Olivier Faure peine toutefois à préciser la méthode d’élaboration de ce « projet commun » de la gauche d’après qui ne serait, prétend-il, « pas si difficile que ça » à définir. D’autant qu’il entend y associer « les syndicats, les associations, les ONG, l’ensemble du mouvement non lucratif, les think-tanks, et les citoyens engagés dans des causes et dans des combats locaux ». « Il suffit de prendre une salle avec un grand tableau blanc où chacun écrirait ses cinq, dix ou quinze priorités, a-t-il déclaré lors d’une rencontre avec la presse. Et dirait ensuite s’il est OK ou non afin de définir quel est le poids moyen. » Ces propositions seraient ensuite chiffrées par des experts. Comment croire que cette procédure produira autre chose qu’un projet fade et sans grand relief tant les divergences seraient grandes entre les parties prenantes à cette « construction collective nouvelle » ?

Pour l’illustrer et donner des gages de sa bonne volonté, Olivier Faure s’est dit prêt à reprendre des slogans chers aux écolos (« Pour le climat tout doit changer »), à Attac (« Ne pas opposer la fin du monde et la fin du mois »), au PCF (« L’humain d’abord ») et même au… NPA (« Nos vies valent mieux que leurs profits »). Mais il ne s’agit en l’espèce que de slogans, nullement des mesures que ceux qui les portent jugent nécessaires pour les concrétiser.

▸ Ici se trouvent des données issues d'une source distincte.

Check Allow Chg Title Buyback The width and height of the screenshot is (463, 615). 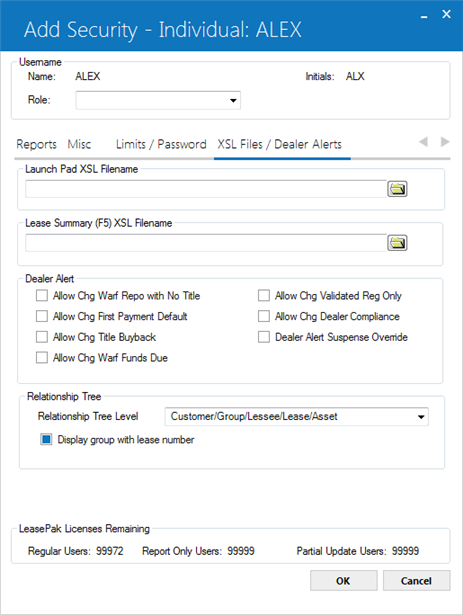(42, 337)
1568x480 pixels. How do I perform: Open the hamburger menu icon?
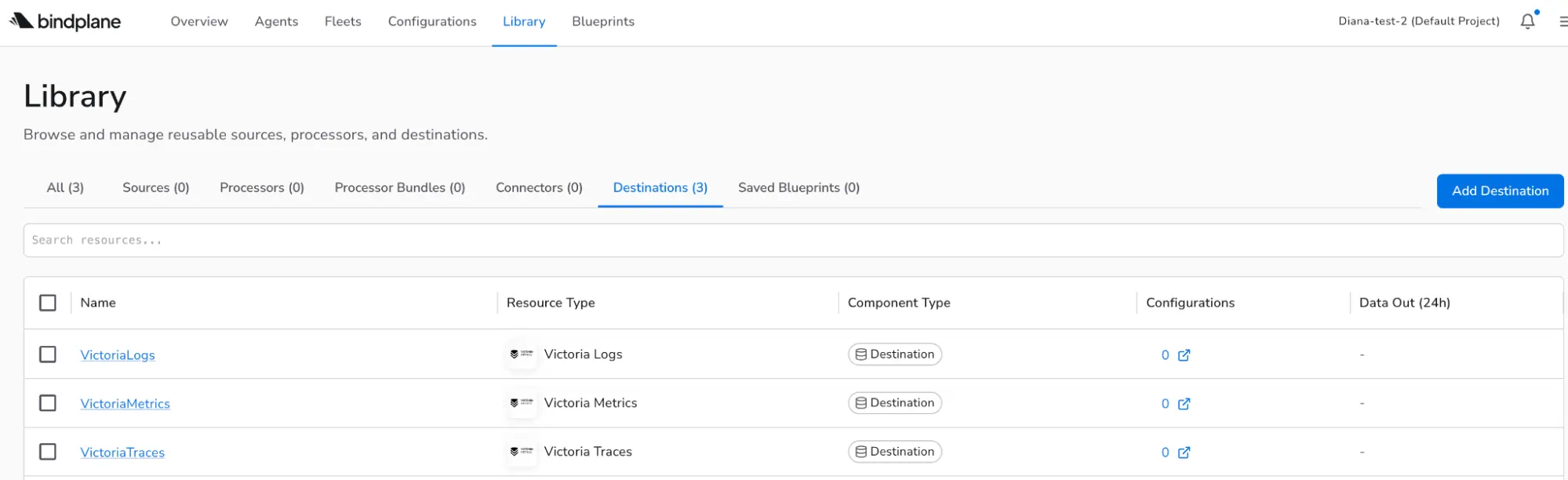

Cette volonté de rassemblement se heurte en interne aux résistances des nostalgiques de la gauche d’avant. Quand le PS pouvait asseoir son hégémonie sur ce camp. François Rebsamen est l’un des plus virulents. Opposé à cette stratégie d’ouverture à gauche qui se mène, selon lui, « au détriment de l’identité du PS », le maire de Dijon a rappelé en clôture du séminaire de la Fédération nationale des élus socialistes et républicains (FNESER), dont il est le président, que son parti demeurait « le premier parti territorial de France », après les municipales. Raison pour laquelle il exclut que le PS se range derrière des écologistes dont certains partagent, selon lui, une « vision radicale, obscurantiste », qui « ne veulent plus du progrès social ».

Un point de vue partagé par… François Hollande dans un entretien à Ouest-France, samedi. L’ancien président failli estime que le PS « a le devoir » d’être « la force centrale » à gauche, et ne doit « se rallier » ni à une candidature écologiste ni à Jean-Luc Mélenchon pour 2022. Dans un registre voisin, Stéphane Le Foll, maire du Mans, réclame une « refondation » du PS. Celle-ci, déclare-t-il dans Le Journal du dimanche (30 août), ne peut se faire dans le congrès prévu d’ici à la fin de l’année mais nécessite des « états généraux des socialistes et de la gauche » qui, au terme de six mois de débats, déboucheraient sur « un nouveau mouvement ».

L’appel au rassemblement ne rencontre également qu’un intérêt poli des écologistes d’EELV. Intéressés par la constitution d’une coalition en 2022 qui adouberait leur candidat, ces derniers ont déjà annoncé pour 2021 qu’il y a aura dans toutes les régions un candidat écologiste. Y compris contre les présidents PS de celles-ci, le scrutin permettant de se compter au premier tour et de fusionner au second. L’union, si elle voit le jour, se construira aussi sur un rapport de force électoral. À condition de ne pas être éliminé au premier tour, comme cela avait été le cas en 2015 dans les Hauts-de-France et en Paca.

(1) Allié à EELV et d’autres partis de gauche (PCF, Génération·s…), le PS a engrangé 14 villes de plus de 100 000 habitants et 84 de plus de 20 000.